**What to do**: Copy out every line below without alteration.

**Records supplied**:
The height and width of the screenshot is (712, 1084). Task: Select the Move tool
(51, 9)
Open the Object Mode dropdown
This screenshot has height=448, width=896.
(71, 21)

**Response to the task**:
The height and width of the screenshot is (712, 1084). Task: Select the Move tool
(51, 9)
Open the Object Mode dropdown
This screenshot has height=448, width=896.
(71, 21)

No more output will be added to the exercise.